My argument was, and after reading what I’m about to share with you, and still is, that if you see YOUR pitch as the first in the at bat…then swing. In fact, if you see your pitch, in your zone, where you know you can tag it…then swing. 

My qualm with Rollins all his years as a Phillie wasn’t that he swung at the first pitch – it’s that he didn’t execute it. If it’s your pitch, then you’re in command to hit that thing on the screws, hopefully for extra bases, or over a wall.  

Another reason to go after that pitch you deem as yours early in the count? With today’s hurlers armed with loads of data about hitter strengths and weaknesses, and add to that their precise control, that pitch may be the only hittable pitch during your at bat. Wanna put the ball in play with a later pitch? Fine, then you’re likely at the mercy of a pitcher’s pitch, or being forced to leave the zone to avoid the umpire deciding your fate with the bat on your shoulder. 

Remember, what’s now been a decade ago, when it was common for Barry Bonds to get one or NO pitches in a plate appearances to his liking to drive somewhere? That’s most situations these days, even for the most puny of hitters. Pitchers are just too darn good. 

A final rumination of mine on this before I share the SI.com Verducci article; it’s common for lineups to work counts to get to the bullpen these days, no?

In fact, I heard that thought just last night watching the Rays and Yankees game. The Rays broadcast duo, who I think are among the best in MLB, suggested that Tampa wasn’t being diligent enough about exhausting Phil Hughes to get to the Yankee bullpen.

Think about that…while Hughes had has moments of success in his career, he came into the game with ERA of 5. Sure, Hughes was pitching well, but why on earth would you want him OUT of the game, unless it was because he’d already been tagged for 5 or 6 runs?! *Disclosure: the Yankees bullpen this morning sports a 4.98 ERA, but I stand behind my point, because the broadcasters’ comment was a fairly general and prevalent MLB thought*

The thinking prevails, in my mind, for most teams around the league. This isn’t ten years ago where a couple of MLB’s exceptional teams could shorten a game to six innings with an electric bullpen to back up a starter. (in ’12 22 MLB bullpens avg 8 K’s per 9 IP). That’s now the majority of teams in the league. Congrats, you wore out the mediocre starter, now here come the relievers who’ll match you up, or just throw 98 with unhittable movement. 

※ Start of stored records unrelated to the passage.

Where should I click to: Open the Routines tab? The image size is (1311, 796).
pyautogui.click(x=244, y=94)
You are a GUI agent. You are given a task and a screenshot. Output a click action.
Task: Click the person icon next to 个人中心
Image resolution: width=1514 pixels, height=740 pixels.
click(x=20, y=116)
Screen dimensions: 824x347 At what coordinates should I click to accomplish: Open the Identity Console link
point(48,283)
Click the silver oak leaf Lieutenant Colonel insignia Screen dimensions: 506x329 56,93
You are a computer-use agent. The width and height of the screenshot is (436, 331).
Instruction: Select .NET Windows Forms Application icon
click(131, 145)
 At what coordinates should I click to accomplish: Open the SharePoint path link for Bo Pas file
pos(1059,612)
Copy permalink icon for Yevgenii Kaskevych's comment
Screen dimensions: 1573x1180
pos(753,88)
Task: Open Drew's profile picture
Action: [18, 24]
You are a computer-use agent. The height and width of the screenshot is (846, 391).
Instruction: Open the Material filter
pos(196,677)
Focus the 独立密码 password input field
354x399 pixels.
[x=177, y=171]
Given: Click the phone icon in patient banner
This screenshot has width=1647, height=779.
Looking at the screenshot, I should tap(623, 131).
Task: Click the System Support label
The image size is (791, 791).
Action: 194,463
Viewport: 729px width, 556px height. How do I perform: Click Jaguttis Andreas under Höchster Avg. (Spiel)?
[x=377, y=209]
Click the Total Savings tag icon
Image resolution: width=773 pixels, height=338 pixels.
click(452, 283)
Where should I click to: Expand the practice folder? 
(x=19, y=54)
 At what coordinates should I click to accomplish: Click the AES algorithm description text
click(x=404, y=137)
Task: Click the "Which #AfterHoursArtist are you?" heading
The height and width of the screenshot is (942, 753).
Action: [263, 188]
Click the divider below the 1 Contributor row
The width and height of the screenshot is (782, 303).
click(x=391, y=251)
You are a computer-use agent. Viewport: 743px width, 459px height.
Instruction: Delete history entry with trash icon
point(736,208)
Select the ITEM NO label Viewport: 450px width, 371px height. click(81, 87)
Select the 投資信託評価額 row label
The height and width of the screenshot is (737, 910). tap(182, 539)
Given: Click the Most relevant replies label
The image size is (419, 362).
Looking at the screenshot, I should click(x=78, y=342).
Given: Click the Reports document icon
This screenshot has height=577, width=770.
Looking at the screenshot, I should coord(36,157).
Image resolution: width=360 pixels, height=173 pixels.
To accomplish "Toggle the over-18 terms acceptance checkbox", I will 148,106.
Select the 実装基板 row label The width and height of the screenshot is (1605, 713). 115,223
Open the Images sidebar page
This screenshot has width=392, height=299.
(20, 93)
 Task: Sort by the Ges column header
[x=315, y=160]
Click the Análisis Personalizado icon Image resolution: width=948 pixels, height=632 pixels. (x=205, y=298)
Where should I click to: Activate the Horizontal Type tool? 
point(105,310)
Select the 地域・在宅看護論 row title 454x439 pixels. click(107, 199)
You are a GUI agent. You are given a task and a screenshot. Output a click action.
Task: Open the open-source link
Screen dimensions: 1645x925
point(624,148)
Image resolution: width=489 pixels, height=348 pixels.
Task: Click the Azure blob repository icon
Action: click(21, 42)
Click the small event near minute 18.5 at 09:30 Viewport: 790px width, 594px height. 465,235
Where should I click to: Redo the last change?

Working the count…why do it?

The Verducci article

Welcome to the state of the art in hitting these days, where aggressiveness is disdained and passivity is exalted. The modern hitter is guided by the accepted wisdom in catchphrases such as “driving up pitch counts,” “taking pitches” and “quality at-bats.” There is one serious flaw in this groupthink strategy.

It isn’t working.

Hitters are striking out more than ever before in baseball history while runs, walks, hits and home runs have been on the decline for years. And while teams still preach the religion of driving up pitch counts to “get into the bullpen” of the other team, they may be pushing an outdated agenda. So fortified are major league bullpens these days, especially with hard throwers, that last year relievers posted an ERA more than half a run lower than starters and averaged almost one strikeout for every inning.